Your instructions:
Search the data for "announcement" and copy every matching line.

Given records:

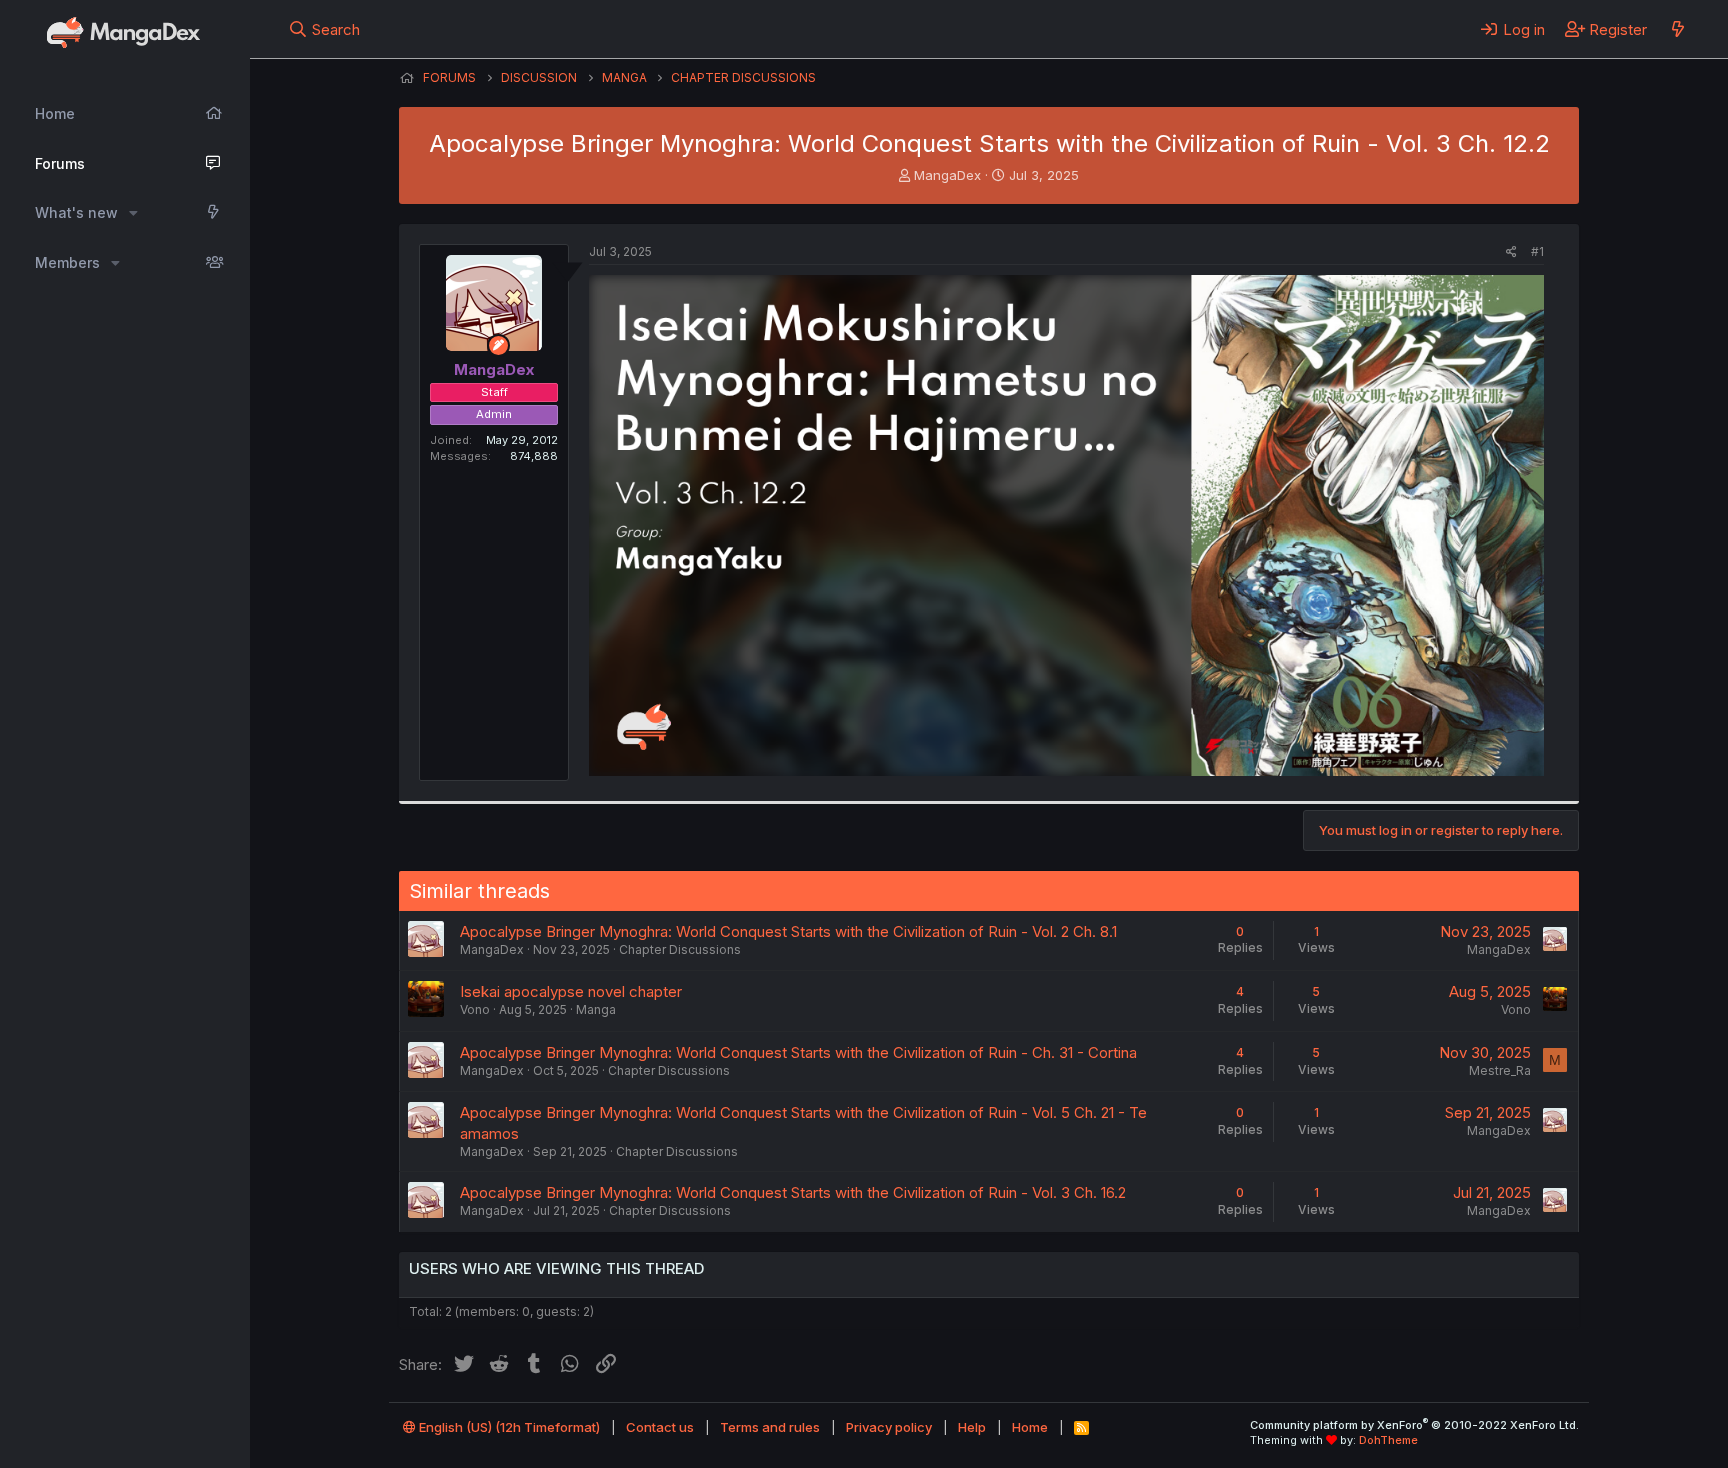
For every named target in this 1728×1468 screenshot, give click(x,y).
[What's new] (1677, 29)
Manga (596, 1009)
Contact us (660, 1427)
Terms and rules (770, 1427)
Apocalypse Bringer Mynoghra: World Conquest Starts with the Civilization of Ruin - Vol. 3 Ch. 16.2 (793, 1192)
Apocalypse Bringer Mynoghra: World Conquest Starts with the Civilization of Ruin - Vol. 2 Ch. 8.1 (788, 931)
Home (55, 113)
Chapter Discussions (680, 949)
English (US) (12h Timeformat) (508, 1427)
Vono (475, 1009)
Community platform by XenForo (1414, 1425)
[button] (133, 213)
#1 (1537, 251)
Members (67, 262)
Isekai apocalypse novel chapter (571, 991)
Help (972, 1427)
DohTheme (1388, 1440)
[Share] (1511, 252)
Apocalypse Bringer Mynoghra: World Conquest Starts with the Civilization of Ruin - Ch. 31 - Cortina (798, 1052)
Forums (60, 163)
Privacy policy (889, 1427)
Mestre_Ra (1500, 1070)
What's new (76, 212)
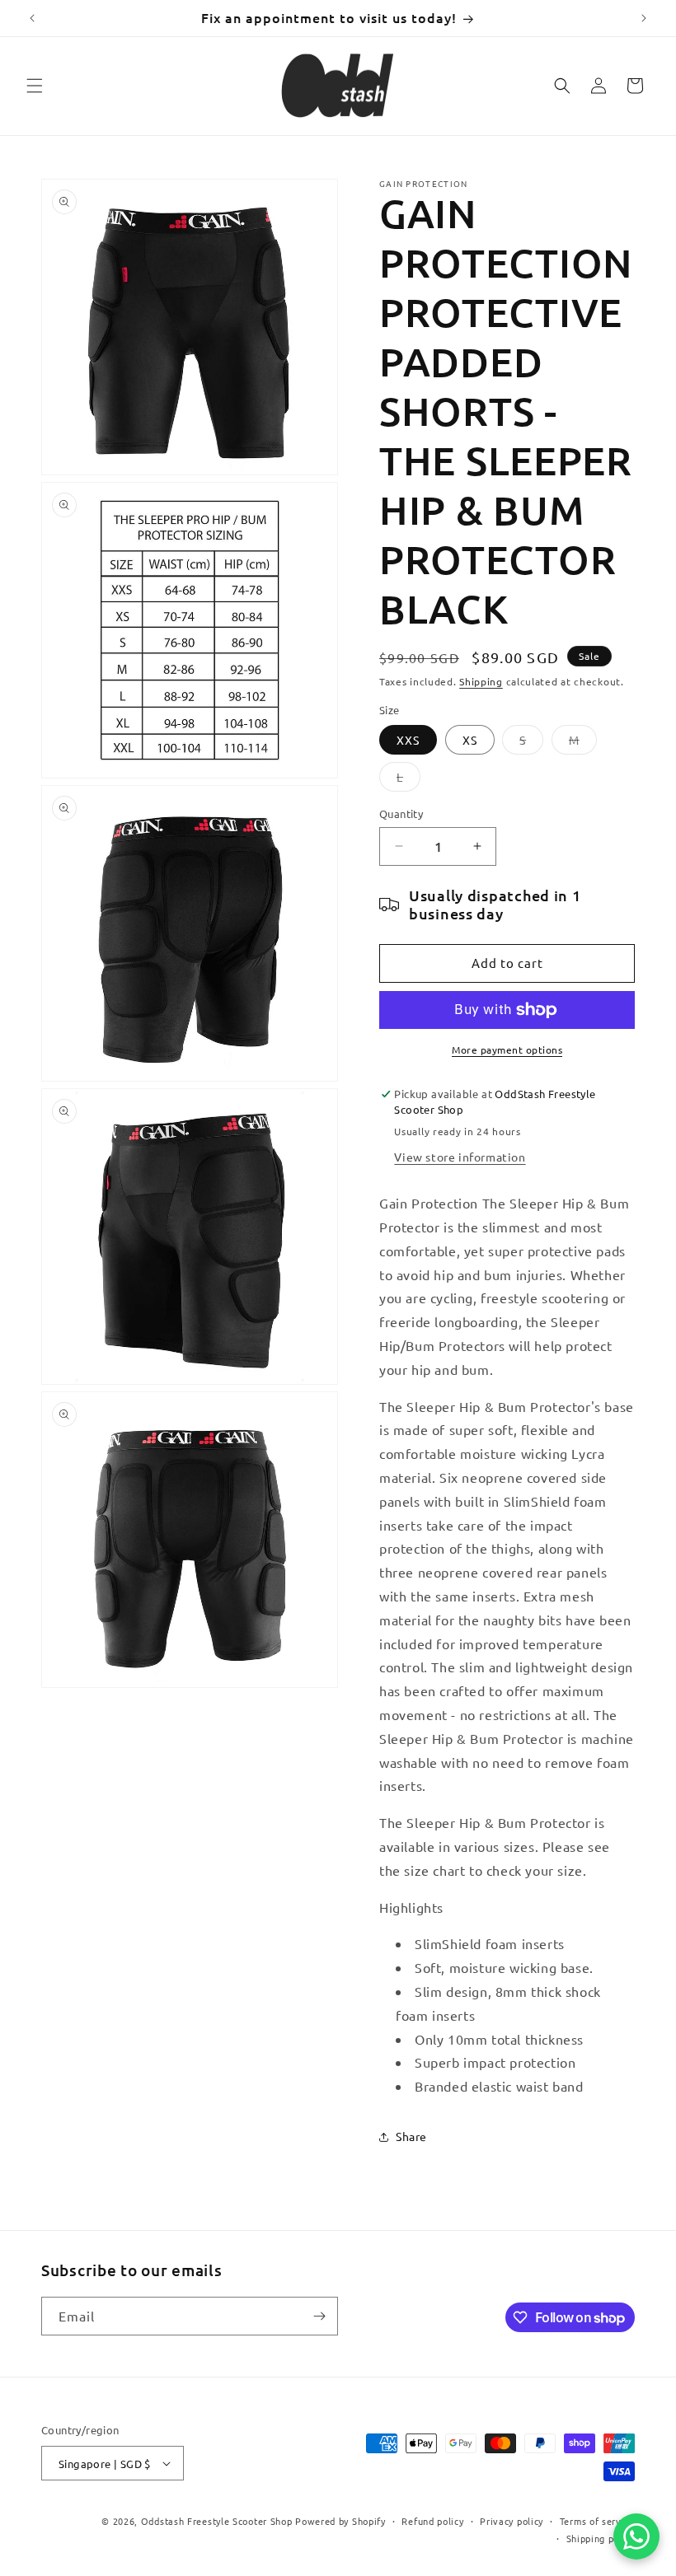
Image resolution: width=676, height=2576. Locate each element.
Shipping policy (601, 2538)
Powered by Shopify (340, 2520)
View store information (459, 1156)
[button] (34, 86)
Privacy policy (511, 2520)
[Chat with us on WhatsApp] (636, 2536)
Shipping (481, 681)
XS (469, 739)
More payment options (507, 1049)
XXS (408, 739)
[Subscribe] (319, 2316)
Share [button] (411, 2136)
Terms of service (597, 2520)
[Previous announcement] (32, 18)
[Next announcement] (644, 18)
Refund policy (432, 2520)
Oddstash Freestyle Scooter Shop (217, 2520)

Expected answer:
[Previous announcement] (32, 18)
[Next announcement] (644, 18)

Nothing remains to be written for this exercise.